(Beginning of Stored data)
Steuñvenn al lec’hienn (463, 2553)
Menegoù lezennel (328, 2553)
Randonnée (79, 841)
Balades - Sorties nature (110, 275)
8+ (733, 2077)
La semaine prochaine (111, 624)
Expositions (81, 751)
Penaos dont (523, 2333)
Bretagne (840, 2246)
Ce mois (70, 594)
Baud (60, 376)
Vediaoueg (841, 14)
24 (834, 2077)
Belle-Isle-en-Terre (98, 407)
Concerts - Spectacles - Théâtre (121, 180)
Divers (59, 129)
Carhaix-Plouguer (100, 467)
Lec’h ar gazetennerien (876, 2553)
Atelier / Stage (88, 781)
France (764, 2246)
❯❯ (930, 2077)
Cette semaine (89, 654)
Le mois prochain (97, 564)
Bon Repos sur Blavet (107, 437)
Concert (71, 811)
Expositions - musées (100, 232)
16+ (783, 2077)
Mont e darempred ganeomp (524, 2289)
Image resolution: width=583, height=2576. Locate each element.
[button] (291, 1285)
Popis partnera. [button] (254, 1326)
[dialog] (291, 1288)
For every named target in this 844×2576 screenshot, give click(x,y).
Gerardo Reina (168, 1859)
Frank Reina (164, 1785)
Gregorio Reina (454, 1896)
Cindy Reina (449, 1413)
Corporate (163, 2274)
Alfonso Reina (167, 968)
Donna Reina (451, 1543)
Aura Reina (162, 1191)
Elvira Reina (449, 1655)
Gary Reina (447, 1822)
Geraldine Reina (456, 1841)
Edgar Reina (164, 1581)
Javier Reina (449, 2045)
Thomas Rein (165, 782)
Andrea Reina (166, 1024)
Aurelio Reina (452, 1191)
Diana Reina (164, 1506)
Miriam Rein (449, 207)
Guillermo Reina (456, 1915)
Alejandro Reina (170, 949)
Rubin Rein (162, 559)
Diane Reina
(End of Stored data)
#### What you have to do:
Exactly as written, reproduce the lines of the data above from the first line through the line where "Cindy Reina (449, 1413)" appears.

#### Written solution:
Steuñvenn al lec’hienn (463, 2553)
Menegoù lezennel (328, 2553)
Randonnée (79, 841)
Balades - Sorties nature (110, 275)
8+ (733, 2077)
La semaine prochaine (111, 624)
Expositions (81, 751)
Penaos dont (523, 2333)
Bretagne (840, 2246)
Ce mois (70, 594)
Baud (60, 376)
Vediaoueg (841, 14)
24 (834, 2077)
Belle-Isle-en-Terre (98, 407)
Concerts - Spectacles - Théâtre (121, 180)
Divers (59, 129)
Carhaix-Plouguer (100, 467)
Lec’h ar gazetennerien (876, 2553)
Atelier / Stage (88, 781)
France (764, 2246)
❯❯ (930, 2077)
Cette semaine (89, 654)
Le mois prochain (97, 564)
Bon Repos sur Blavet (107, 437)
Concert (71, 811)
Expositions - musées (100, 232)
16+ (783, 2077)
Mont e darempred ganeomp (524, 2289)
Image resolution: width=583, height=2576. Locate each element.
[button] (291, 1285)
Popis partnera. [button] (254, 1326)
[dialog] (291, 1288)
For every named target in this 844×2576 screenshot, give click(x,y).
Gerardo Reina (168, 1859)
Frank Reina (164, 1785)
Gregorio Reina (454, 1896)
Cindy Reina (449, 1413)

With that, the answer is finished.